――『LEON』を見ていると、ファッションやライフスタイルを啓蒙するというよりは、「俺たちは俺たち」という印象を受けるのですが、それも計算ですか?
『LEON』を創刊したのは今から13年前ですが、それまでの男性誌の多くは、「男はこうあるべき」とか、「男のファッションはこうでなきゃいけない」「ダンディズムが非常に立派なこと」だとか、教条的というか啓蒙するものばっかりだったんですよ。それを見ていて、「教科書みたいなの読んでもつまらないよな」と思っていました。ですから、『LEON』は創刊以来、「上から目線で教える」というスタンスはいっさいやめているのです。
『LEON』は読者・クライアントと一緒に楽しむための雑誌。一緒にエンターテインメントしながら、ファッションやライフスタイル全般を楽しんでいこうという雑誌に仕上げていますね。
海外版を出すことは『LEON』の成長戦略!
――『LEON』は中国版と韓国版も出していますね。
日本の男性誌を海外で大々的に出版するなんて、僕以外に誰も考えていませんでした。
僕が編集長になったのは創刊5年目でした。当時、すでに『LEON』は、かなりの認知度がありましたが、ブランドとして確立しているかといえば、そうではなかったのです。ブランドというものは、つねに進化していかなければならないし、成長もしていかなければならない。そのために取った最初の戦略が海外版を出すことでした。

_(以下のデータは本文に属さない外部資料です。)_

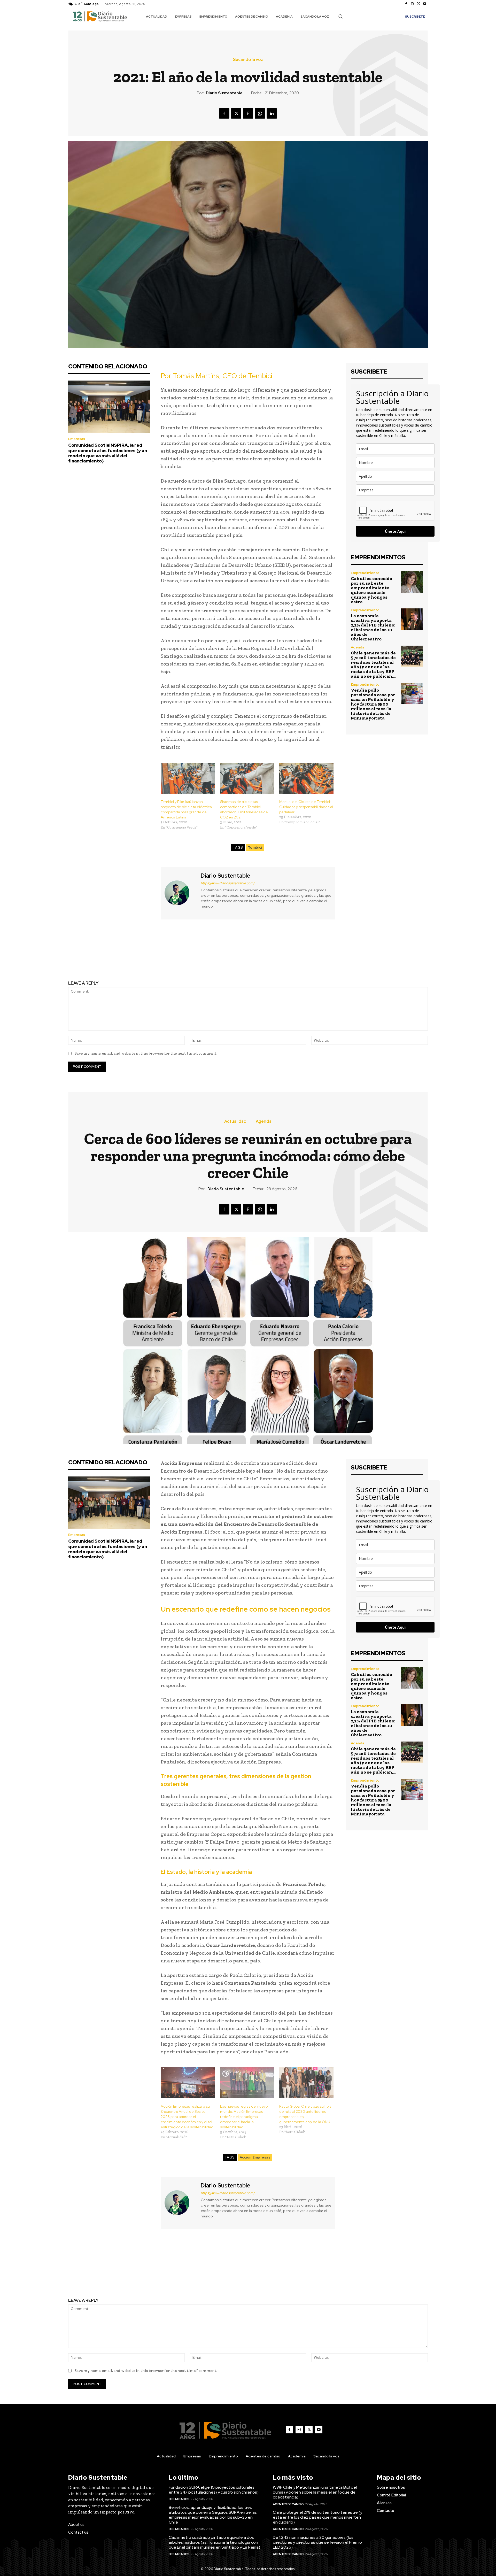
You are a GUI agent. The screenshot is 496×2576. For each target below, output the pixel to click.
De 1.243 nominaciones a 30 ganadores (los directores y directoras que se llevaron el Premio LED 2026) (317, 2542)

なぜそれが可能だったかといえば、『LEON』の編集制作のクオリティは世界のメジャーな雑誌の中でもトップクラスですし、日本のメンズファッションの偏差値もかなり高くなっていたからですね。仕事柄、世界中を飛び回って男性のファッションを見てきましたが、イタリアと日本が2トップです。そういったポジティブな要素があるうえに、『LEON』の広告クライアントは海外の有名メゾンや老舗ブランドですから、海外版を出すことで『LEON』のブランドバリューをさらに上げようと考えたのです。つまり、海外版を出すことは『LEON』の成長戦略にとって不可欠な「矢」のひとつだったのです。

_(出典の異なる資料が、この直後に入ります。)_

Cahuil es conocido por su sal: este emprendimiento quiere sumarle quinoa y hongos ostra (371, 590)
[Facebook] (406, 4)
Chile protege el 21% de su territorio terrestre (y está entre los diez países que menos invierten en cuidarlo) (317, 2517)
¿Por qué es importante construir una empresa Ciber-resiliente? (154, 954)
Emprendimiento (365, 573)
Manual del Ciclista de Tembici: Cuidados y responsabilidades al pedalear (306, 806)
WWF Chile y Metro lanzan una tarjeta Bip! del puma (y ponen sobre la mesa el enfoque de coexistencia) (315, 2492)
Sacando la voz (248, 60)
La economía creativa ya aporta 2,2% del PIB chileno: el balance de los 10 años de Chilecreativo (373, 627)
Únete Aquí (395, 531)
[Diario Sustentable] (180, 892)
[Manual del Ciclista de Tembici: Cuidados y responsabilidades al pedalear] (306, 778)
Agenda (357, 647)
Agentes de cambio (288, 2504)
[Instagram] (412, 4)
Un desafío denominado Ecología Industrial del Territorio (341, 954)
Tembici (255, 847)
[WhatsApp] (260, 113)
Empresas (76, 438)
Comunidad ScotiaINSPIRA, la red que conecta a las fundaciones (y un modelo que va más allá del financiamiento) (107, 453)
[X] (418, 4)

――「日本の男性ファッションは世界の2トップ」という言葉に驚いたのですが、本当ですか?
誤解を招くといけないので説明しますと、日本の普通のオジさんのファッションレベルが高いということではありませんよ(笑)。日本人とイタリア人は、素材やサイズ、着心地などにとてもコンシャスで、さらに見た目も気にしますよね。それは国民性というかメンタリティの問題だと思うのですが、そういった部分にまで気を遣う人が多いという意味です。レディスファッションはすでにグローバル化していて、日本の女性もイタリアの女性も、フランスもアメリカも同じようなスタイルを楽しんでいますが、世界中の男たちは意外と保守的なので、メンズファッションにおいては地域格差が激しいのです。特に日本以外のアジア諸国は男の服というかファッションはかなり厳しいですからね(笑)。だから『LEON』の海外版は、潜在的な需要が多いアジアからスタートしたわけです。